Given request:
Please reproduce the material verbatim, starting at the line that contains "The width and height of the screenshot is (1389, 868)." and continuing through the final line of the material, with both of those lines included.

Input material:
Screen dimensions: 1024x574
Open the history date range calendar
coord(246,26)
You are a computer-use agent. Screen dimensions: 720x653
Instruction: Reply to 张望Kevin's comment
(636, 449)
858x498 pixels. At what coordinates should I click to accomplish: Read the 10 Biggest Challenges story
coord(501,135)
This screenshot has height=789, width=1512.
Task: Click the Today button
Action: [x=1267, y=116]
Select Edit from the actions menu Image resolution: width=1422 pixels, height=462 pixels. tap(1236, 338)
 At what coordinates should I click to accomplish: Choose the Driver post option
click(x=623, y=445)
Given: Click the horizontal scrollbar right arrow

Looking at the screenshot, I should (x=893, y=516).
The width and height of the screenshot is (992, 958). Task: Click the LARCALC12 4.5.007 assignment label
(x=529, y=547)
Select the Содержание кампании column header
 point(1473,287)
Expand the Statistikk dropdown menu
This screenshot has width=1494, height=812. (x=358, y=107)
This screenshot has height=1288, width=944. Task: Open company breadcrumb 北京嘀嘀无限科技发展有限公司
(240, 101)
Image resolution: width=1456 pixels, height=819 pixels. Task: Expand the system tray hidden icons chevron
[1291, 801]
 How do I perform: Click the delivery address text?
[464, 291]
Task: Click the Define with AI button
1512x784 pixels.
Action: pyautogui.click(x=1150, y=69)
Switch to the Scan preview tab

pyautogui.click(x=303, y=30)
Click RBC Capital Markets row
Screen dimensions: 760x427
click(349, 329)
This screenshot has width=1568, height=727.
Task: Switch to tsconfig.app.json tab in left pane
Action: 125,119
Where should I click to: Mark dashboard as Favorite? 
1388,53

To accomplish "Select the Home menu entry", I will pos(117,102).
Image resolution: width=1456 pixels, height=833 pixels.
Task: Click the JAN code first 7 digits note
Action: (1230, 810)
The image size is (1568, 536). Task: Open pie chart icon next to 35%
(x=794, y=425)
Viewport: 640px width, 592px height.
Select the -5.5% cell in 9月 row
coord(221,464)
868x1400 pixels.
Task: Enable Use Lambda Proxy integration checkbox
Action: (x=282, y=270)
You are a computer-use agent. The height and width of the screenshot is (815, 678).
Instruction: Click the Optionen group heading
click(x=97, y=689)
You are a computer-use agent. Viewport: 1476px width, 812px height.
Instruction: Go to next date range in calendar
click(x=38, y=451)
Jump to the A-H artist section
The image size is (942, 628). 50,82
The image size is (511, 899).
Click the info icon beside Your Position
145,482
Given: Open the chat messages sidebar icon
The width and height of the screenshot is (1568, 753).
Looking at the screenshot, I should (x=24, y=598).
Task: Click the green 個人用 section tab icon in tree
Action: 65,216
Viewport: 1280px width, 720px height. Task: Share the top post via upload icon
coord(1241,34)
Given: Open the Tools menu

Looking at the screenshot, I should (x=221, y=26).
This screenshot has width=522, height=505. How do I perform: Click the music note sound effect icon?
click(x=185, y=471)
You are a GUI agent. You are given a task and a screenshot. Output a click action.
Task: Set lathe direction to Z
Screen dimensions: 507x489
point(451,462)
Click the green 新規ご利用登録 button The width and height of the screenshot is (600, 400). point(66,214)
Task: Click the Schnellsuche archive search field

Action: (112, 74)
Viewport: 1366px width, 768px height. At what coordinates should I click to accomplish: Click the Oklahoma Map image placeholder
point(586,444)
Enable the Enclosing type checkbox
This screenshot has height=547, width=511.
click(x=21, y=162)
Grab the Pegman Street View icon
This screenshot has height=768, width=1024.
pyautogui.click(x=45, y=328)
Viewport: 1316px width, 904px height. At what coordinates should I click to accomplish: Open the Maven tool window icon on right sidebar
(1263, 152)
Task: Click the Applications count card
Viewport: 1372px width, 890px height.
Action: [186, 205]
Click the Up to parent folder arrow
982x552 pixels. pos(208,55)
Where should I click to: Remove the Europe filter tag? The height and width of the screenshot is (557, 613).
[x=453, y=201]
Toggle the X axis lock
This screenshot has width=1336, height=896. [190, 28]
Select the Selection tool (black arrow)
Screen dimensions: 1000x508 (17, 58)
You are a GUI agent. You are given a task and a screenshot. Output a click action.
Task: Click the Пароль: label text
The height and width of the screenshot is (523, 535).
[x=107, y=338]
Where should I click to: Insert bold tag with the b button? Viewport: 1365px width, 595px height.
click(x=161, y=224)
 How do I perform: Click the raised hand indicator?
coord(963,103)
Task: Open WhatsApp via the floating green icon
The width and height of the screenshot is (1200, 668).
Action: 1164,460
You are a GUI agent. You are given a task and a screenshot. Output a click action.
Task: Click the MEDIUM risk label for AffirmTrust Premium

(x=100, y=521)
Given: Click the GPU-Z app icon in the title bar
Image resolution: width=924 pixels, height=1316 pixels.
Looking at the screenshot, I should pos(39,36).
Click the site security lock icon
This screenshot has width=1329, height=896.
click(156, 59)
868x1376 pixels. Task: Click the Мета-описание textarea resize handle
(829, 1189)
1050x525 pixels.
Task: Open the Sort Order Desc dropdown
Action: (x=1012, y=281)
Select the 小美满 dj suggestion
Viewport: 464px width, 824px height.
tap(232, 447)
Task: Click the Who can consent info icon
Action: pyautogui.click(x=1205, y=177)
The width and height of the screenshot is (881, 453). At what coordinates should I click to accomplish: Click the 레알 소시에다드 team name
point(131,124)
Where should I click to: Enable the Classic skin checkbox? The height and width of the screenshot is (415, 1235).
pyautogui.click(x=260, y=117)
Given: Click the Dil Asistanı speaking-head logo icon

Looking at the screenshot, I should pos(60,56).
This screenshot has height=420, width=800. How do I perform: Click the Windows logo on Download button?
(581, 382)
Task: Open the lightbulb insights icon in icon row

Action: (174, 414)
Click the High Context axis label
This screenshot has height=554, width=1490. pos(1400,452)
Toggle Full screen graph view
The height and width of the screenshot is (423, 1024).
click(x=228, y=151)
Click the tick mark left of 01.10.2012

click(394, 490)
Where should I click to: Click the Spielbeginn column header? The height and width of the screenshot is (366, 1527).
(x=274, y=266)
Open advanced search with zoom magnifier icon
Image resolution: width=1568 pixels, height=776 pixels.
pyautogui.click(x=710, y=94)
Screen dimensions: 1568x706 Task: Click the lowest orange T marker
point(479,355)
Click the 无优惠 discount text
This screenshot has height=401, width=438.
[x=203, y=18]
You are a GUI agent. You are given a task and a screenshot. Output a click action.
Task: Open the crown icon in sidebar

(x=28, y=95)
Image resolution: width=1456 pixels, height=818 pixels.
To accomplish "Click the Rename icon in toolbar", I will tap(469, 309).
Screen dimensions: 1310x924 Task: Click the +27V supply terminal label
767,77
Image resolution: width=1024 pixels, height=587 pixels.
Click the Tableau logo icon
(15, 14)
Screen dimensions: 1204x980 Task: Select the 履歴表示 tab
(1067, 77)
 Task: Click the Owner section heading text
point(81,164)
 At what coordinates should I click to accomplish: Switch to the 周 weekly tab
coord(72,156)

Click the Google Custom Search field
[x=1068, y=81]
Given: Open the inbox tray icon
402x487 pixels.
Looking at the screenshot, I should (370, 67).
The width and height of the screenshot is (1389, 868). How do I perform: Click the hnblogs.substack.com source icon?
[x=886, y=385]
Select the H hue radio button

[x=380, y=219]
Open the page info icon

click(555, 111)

Output for this task:
The width and height of the screenshot is (1389, 868). How do I perform: Click the hnblogs.substack.com source icon?
[x=886, y=385]
Select the H hue radio button

[x=380, y=219]
Open the page info icon

click(555, 111)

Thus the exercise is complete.